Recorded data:
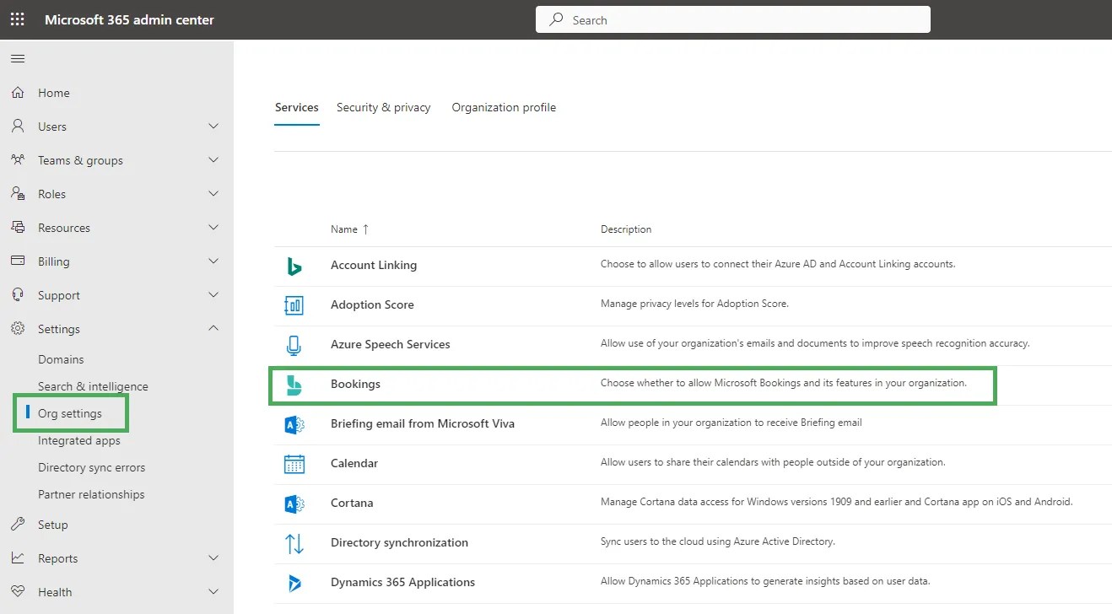The width and height of the screenshot is (1112, 614).
Task: Collapse the Settings navigation section
Action: pos(213,328)
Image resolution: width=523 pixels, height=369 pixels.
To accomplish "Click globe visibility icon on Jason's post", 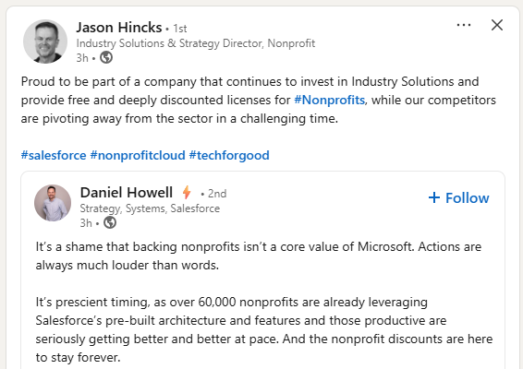I will pos(106,57).
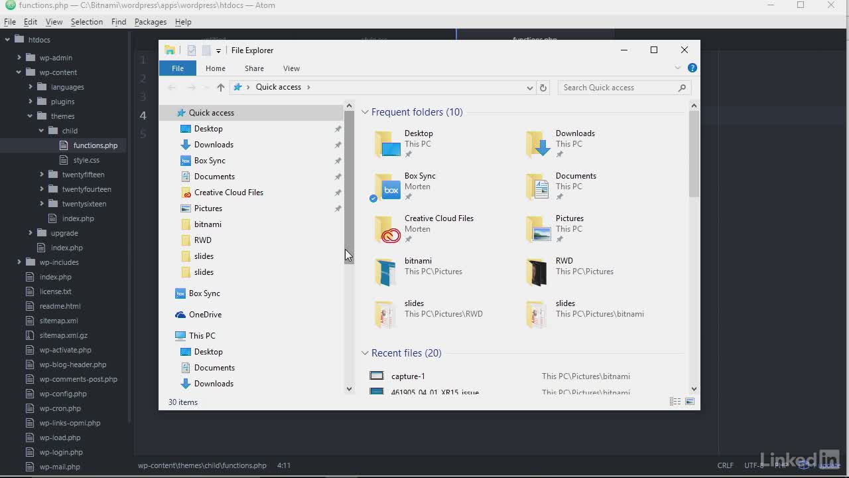Toggle the pin next to Pictures in the navigation pane
The image size is (849, 478).
pyautogui.click(x=338, y=208)
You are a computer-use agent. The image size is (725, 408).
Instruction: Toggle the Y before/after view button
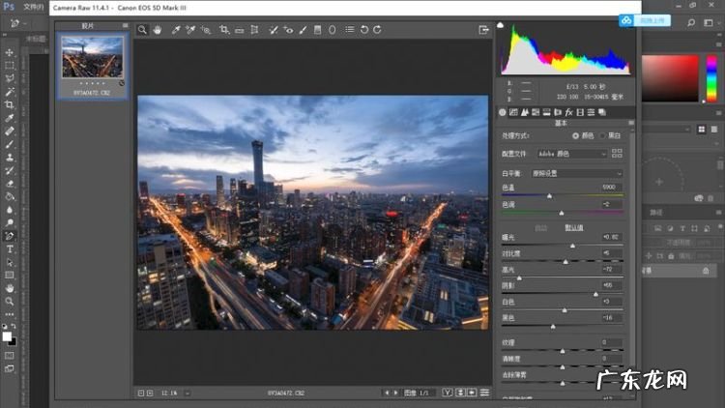pos(447,393)
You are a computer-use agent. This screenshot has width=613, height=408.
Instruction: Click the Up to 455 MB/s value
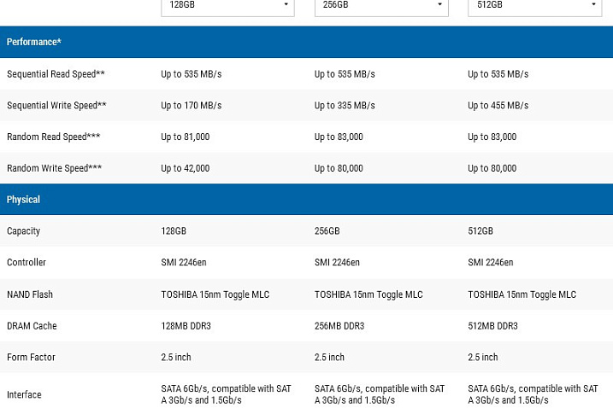coord(498,106)
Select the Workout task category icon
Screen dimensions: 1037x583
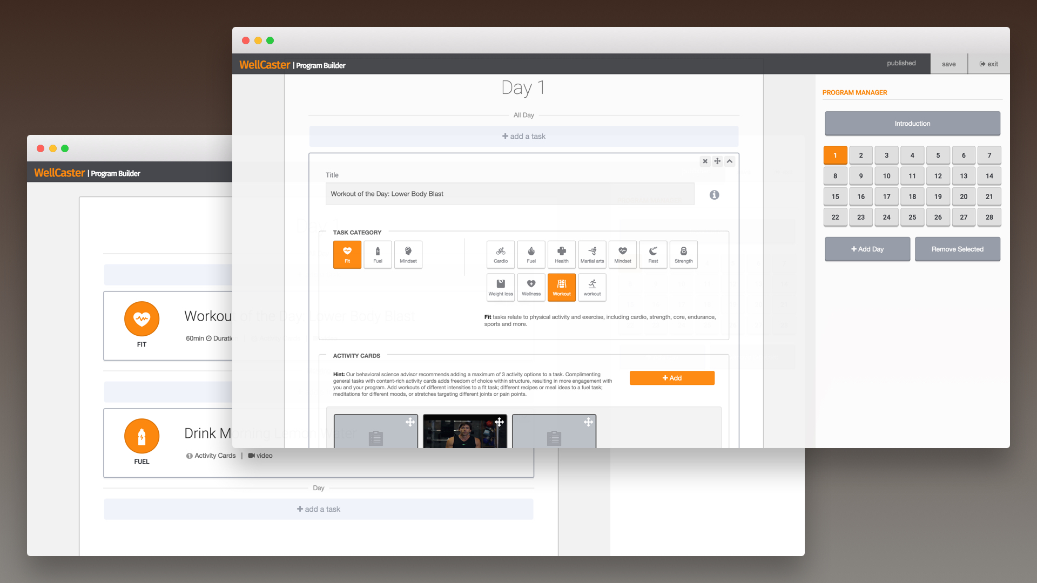point(561,287)
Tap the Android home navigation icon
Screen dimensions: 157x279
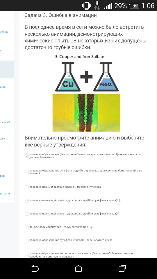[x=79, y=268]
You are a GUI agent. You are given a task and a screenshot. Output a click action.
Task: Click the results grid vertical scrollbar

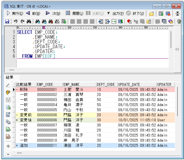tap(178, 102)
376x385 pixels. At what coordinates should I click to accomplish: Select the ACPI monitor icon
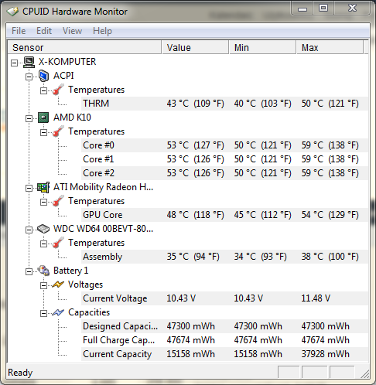[43, 76]
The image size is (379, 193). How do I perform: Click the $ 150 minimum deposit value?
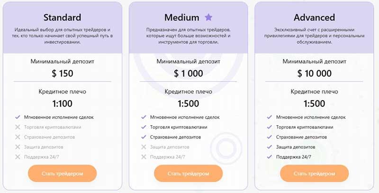(63, 74)
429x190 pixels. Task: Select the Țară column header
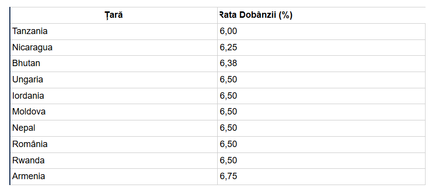click(x=114, y=15)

→ Assigned task
Copy exactly, with no pictures, the lines from the line containing "Task: Click the" through the last line of the records above.

→ Output for this exercise
Task: Click the results grid vertical scrollbar

tap(178, 102)
376x385 pixels. At what coordinates should I click to accomplish: Select the ACPI monitor icon
[43, 76]
The image size is (379, 193). How do I perform: Click the $ 150 minimum deposit value?
(63, 74)
429x190 pixels. Task: Select the Țară column header
click(x=114, y=15)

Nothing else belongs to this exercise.